-- START OF Document --

Faith is belief in that which cannot be verified by any means other than the testimony of God. Thus Paul in Hebrews 11 begins his treatise on faith with the creation. No man was there to testify. The evolutionist acknowledges the existence of creatures, but refuses the existence of the Creator who created instantly by His Word. The believer believes that God spoke and it was done. For this belief he has nothing else to go on but the Word of God. He cannot verify it by any other means. Hence faith is needed.
Again, many a man has said “I have sinned” (for example Ex. 9: 27), admitting he was a sinner, without any exercise of faith. Yes, God tells me that all men have sinned (see Rom. 3: 23), but I also have the witness of experience and of my own conscience as knowing right from wrong. Hence as it can be verified by other means, the fact that I am a sinner is not presented as an article for faith.

-- END OF Document --
-- START OF Dataset rows --

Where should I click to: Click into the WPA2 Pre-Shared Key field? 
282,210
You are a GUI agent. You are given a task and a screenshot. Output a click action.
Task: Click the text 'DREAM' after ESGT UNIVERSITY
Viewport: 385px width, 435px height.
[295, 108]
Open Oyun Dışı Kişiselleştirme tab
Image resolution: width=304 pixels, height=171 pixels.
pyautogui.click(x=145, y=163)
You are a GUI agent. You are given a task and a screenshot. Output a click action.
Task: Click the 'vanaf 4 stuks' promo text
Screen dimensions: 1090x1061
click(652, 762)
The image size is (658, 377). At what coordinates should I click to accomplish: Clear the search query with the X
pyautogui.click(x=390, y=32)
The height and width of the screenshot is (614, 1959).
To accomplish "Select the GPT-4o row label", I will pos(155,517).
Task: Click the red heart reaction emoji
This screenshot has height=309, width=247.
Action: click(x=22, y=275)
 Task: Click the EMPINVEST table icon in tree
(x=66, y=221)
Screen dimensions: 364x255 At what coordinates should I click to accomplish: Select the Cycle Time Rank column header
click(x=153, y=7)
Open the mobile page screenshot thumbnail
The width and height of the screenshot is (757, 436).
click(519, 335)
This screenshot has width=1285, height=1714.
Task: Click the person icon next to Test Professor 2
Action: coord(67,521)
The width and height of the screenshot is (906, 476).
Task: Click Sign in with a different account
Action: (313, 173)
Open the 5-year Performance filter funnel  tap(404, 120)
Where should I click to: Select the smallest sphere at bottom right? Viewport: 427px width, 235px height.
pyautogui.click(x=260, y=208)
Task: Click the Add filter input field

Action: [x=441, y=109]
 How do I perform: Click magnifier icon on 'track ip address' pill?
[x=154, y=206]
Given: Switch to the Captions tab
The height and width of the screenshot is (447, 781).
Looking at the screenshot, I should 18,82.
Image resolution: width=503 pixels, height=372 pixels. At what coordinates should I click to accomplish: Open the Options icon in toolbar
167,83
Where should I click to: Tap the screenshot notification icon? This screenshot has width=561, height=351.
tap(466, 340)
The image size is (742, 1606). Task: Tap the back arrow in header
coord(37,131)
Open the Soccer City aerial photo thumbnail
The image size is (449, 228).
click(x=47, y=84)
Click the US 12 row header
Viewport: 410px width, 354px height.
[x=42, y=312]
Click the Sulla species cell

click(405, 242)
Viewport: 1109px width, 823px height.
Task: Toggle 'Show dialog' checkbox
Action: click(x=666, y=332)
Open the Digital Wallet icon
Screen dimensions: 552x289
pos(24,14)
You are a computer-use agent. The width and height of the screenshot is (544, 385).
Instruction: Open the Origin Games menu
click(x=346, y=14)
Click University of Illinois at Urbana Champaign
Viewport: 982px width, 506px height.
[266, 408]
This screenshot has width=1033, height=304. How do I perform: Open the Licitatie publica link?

-- END OF Dataset rows --

** Problem set **
- A) Retype the passage on faith between "Again, many a" and "article for faith.", inclusive.
- B) Write what comes next in the passage on faith, starting after its final sentence.
The entries have no connection to the passage on faith.

** Task responses **
- A)
Again, many a man has said “I have sinned” (for example Ex. 9: 27), admitting he was a sinner, without any exercise of faith. Yes, God tells me that all men have sinned (see Rom. 3: 23), but I also have the witness of experience and of my own conscience as knowing right from wrong. Hence as it can be verified by other means, the fact that I am a sinner is not presented as an article for faith.

- B)
This is also even true of the death of Christ. In itself, Christ’s death was the most awful event that has ever taken place. There is no good news in that. Jew and Gentile witnessed the death of Christ and it is a simple fact of history that can be attested to from secular writings. History testifies that Jesus Christ died on a Roman cross. In itself it is not an issue for faith. However, when these two facts, that all have sinned and that Christ died, are put together, then you have the essence of the Gospel. In the words of Scripture: “Christ died for our sins, according to the scriptures” (1 Cor. 15: 3). This is something neither conscience nor history has anything to say to, for only God tells me it is so. Thus it can only be accepted in faith on the sole grounds that God says so.
Where does the sovereignty of God come into the presentation of the Gospel? The simple answer is that it doesn’t. To attempt to bring it in is a blunder. Previously, I have used the illustration of railway lines, now let me use the illustration of the coin. A coin has two sides. Consider one side to be the sovereignty of God; the other side to be the responsibility of man. We can only look at one face of the coin at a time. We cannot view both sides together. This is true of our view of God’s sovereignty and man’s responsibility. To attempt to inject God’s sovereignty into the presentation of the Gospel shows ignorance of the Gospel on the part of the preacher and presents an impossible situation for the hearers.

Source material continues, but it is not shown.